= Thomas D. Rees =

American plastic surgeon

Thomas D. Rees (February 3, 1927 – November 14, 2013) was an American plastic surgeon who co-founded the Flying Doctors Service of East Africa in 1957, an organization that utilizes small aircraft to deliver medical care to remote areas in Africa.

==Biography==
Rees was born in Nephi, Utah. He entered the University of Utah at sixteen and graduated with a medical degree by the age of 21. He served as a U.S. Navy officer in 1945 and again from 1957 to 1958. Rees trained in general and plastic surgery at the Genesee Hospital and New York Hospital–Cornell Medical Center in Manhattan. He completed a fellowship in London under Archibald McIndoe and Harold Gillies.
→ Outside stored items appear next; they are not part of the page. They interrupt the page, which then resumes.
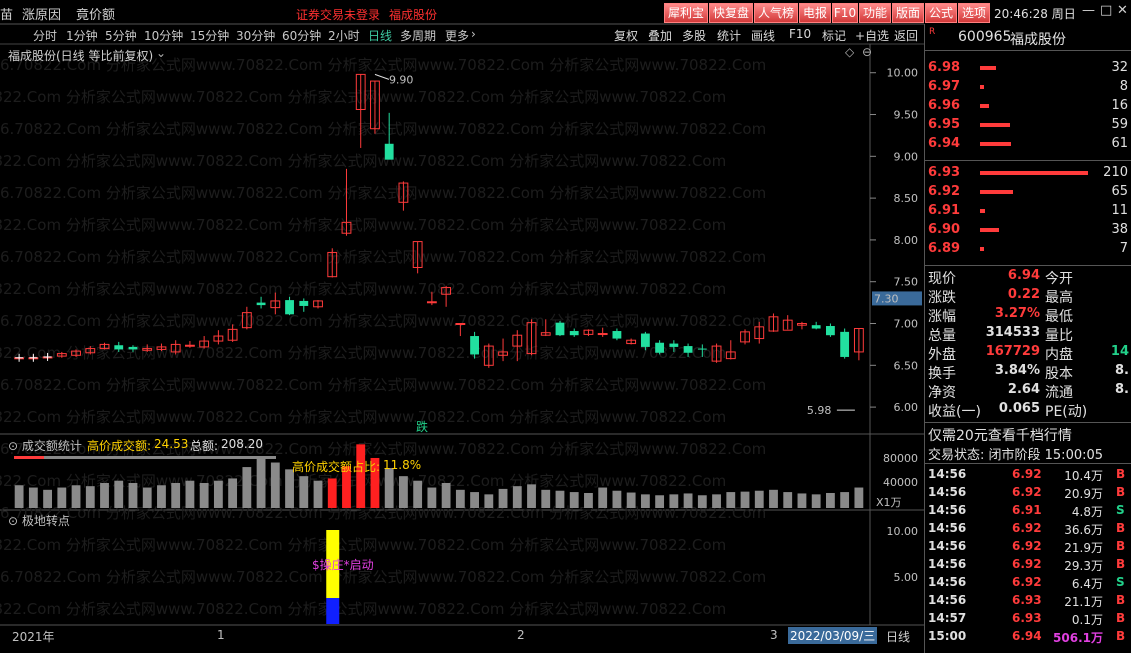 The height and width of the screenshot is (653, 1131). What do you see at coordinates (256, 36) in the screenshot?
I see `period-tab-5: 30分钟` at bounding box center [256, 36].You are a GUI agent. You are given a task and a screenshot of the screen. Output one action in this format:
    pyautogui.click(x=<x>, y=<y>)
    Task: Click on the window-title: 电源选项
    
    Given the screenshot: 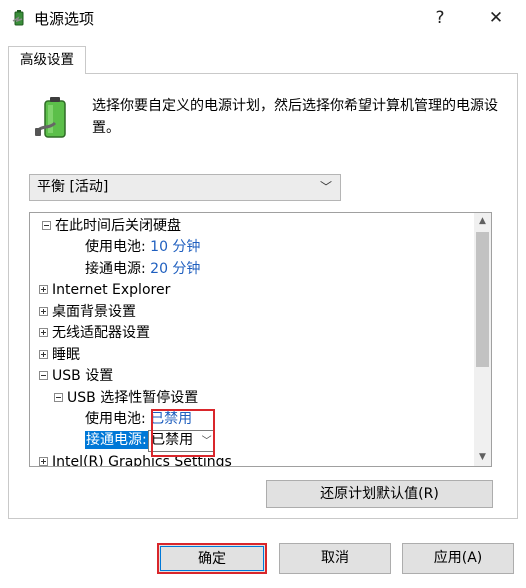 What is the action you would take?
    pyautogui.click(x=64, y=19)
    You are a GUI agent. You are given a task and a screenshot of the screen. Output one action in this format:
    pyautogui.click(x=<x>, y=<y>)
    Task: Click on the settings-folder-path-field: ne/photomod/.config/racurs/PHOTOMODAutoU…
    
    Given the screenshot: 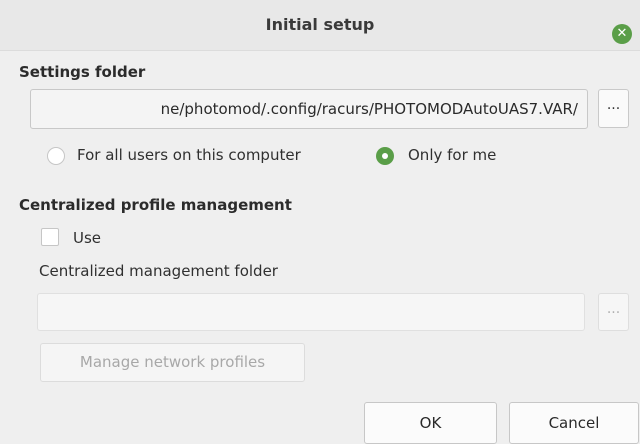 What is the action you would take?
    pyautogui.click(x=309, y=109)
    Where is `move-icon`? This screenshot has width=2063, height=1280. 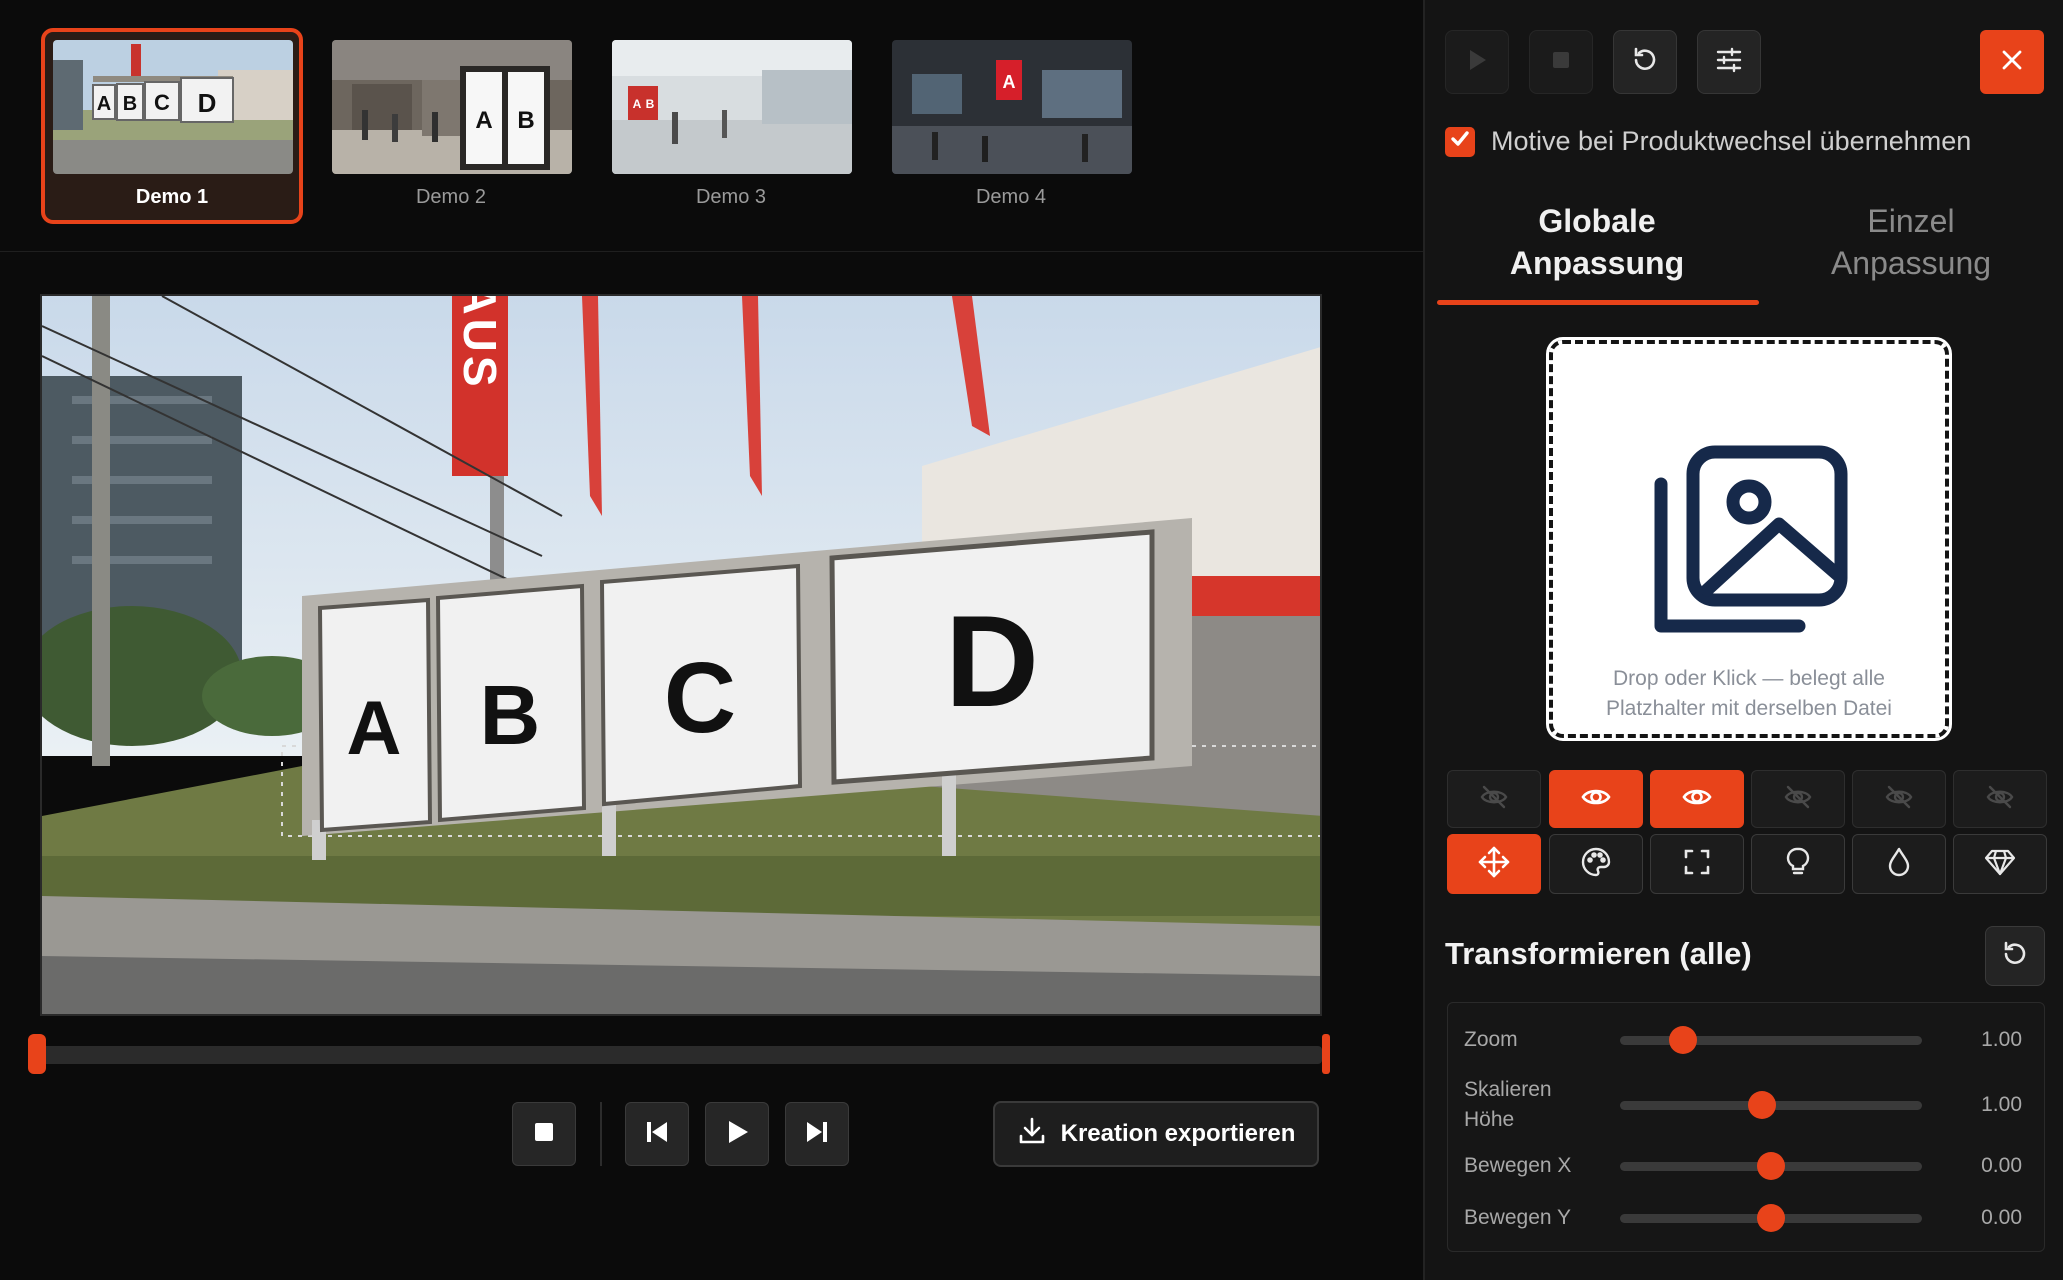
move-icon is located at coordinates (1494, 864).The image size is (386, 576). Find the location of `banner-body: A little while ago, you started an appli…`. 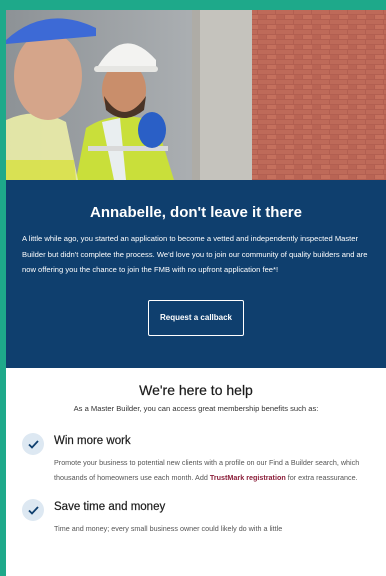

banner-body: A little while ago, you started an appli… is located at coordinates (195, 254).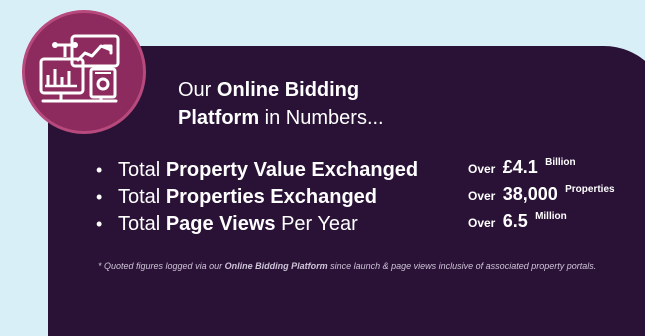  I want to click on stat-label: Total Property Value Exchanged, so click(268, 170).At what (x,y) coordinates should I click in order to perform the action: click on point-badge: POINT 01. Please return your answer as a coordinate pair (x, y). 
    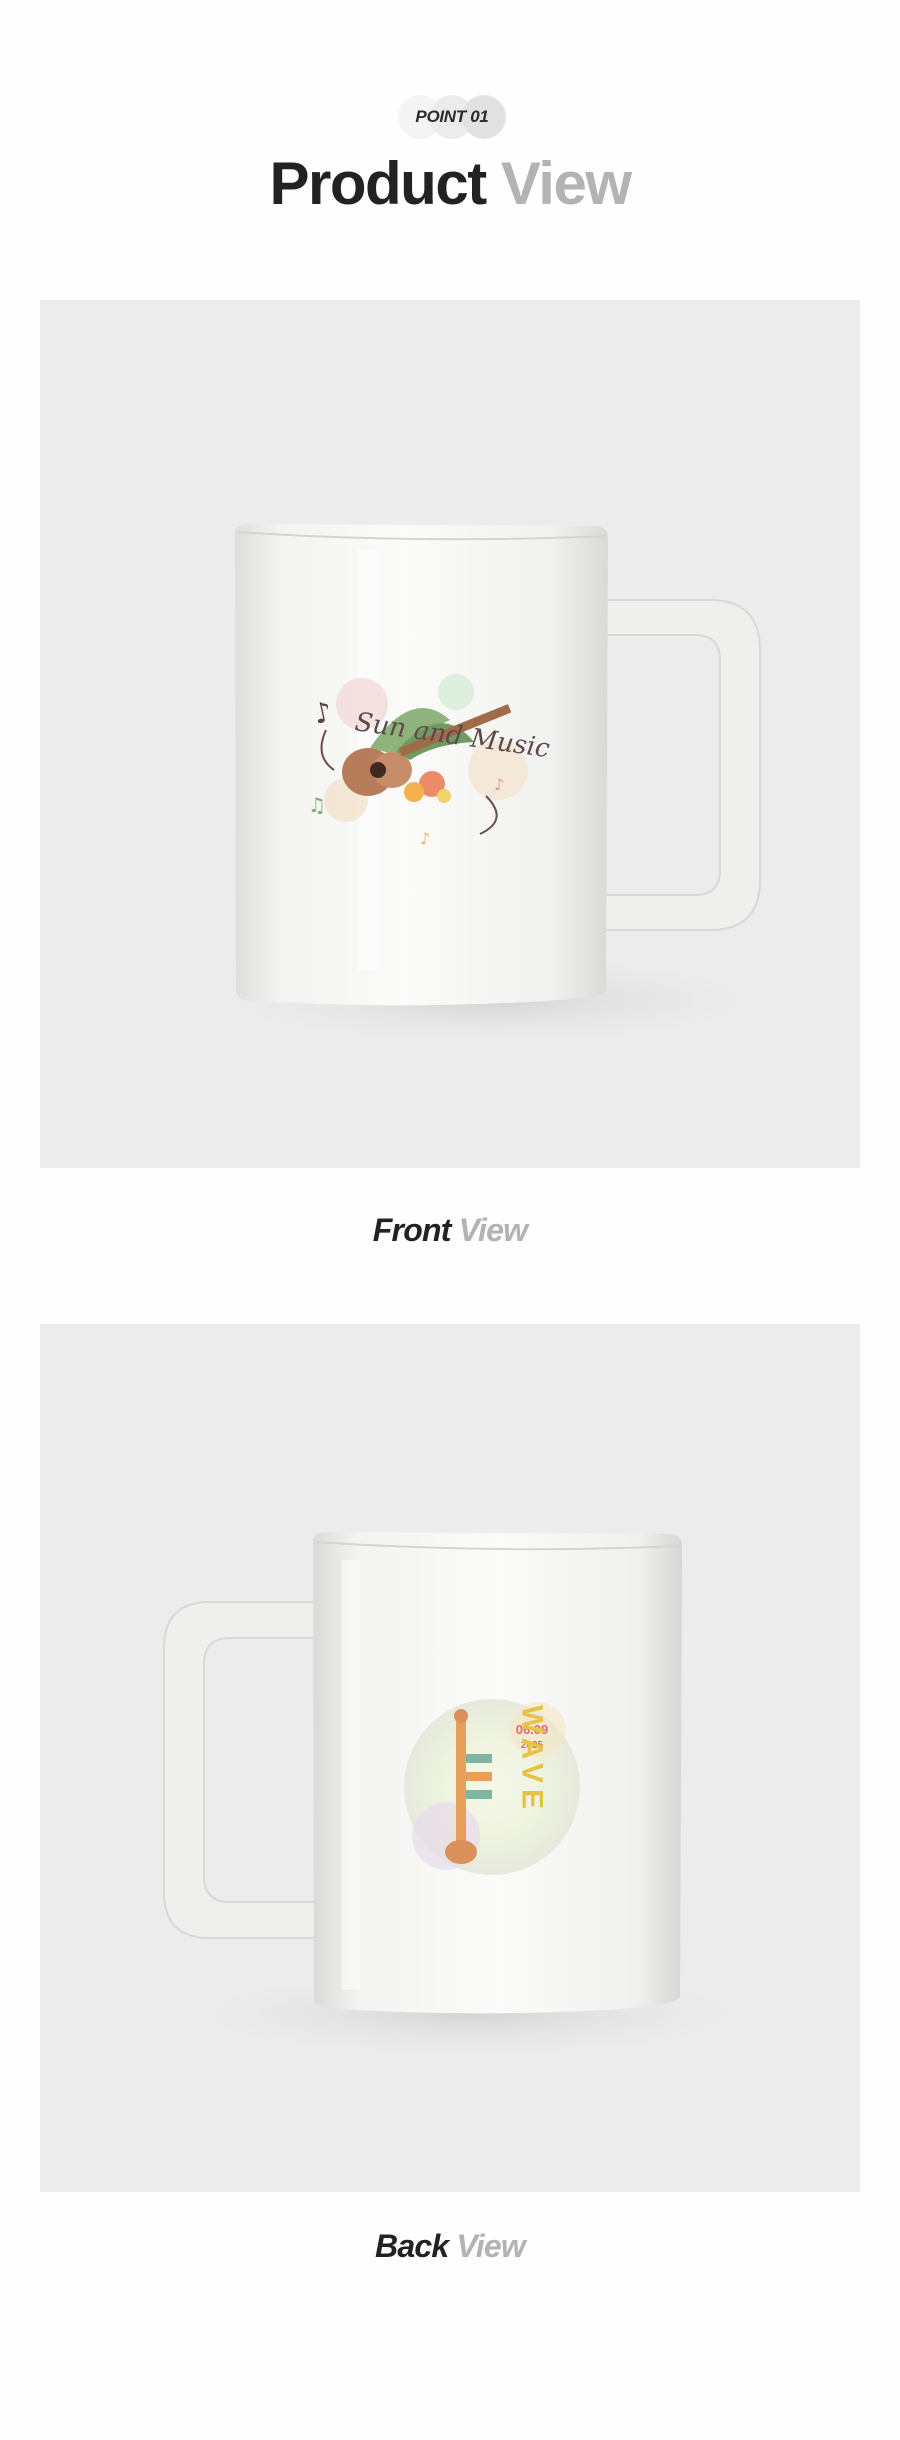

In 1956, while on fellowship in London, Rees traveled to Tanzania, where he provided emergency medical treatment to a severely injured local. This experience motivated him to help establish the Flying Doctors Service of East Africa alongside Michael Wood and Archibald McIndoe.

Rees served as a professor at the New York University School of Medicine and as a president of the American Society for Aesthetic Plastic Surgery. He organized an annual symposium for plastic surgeons, which attracted participants globally. He retired in the mid-1980s due to osteoarthritis and moved to Santa Fe, where he pursued sculpting inspired by African cultures and wildlife.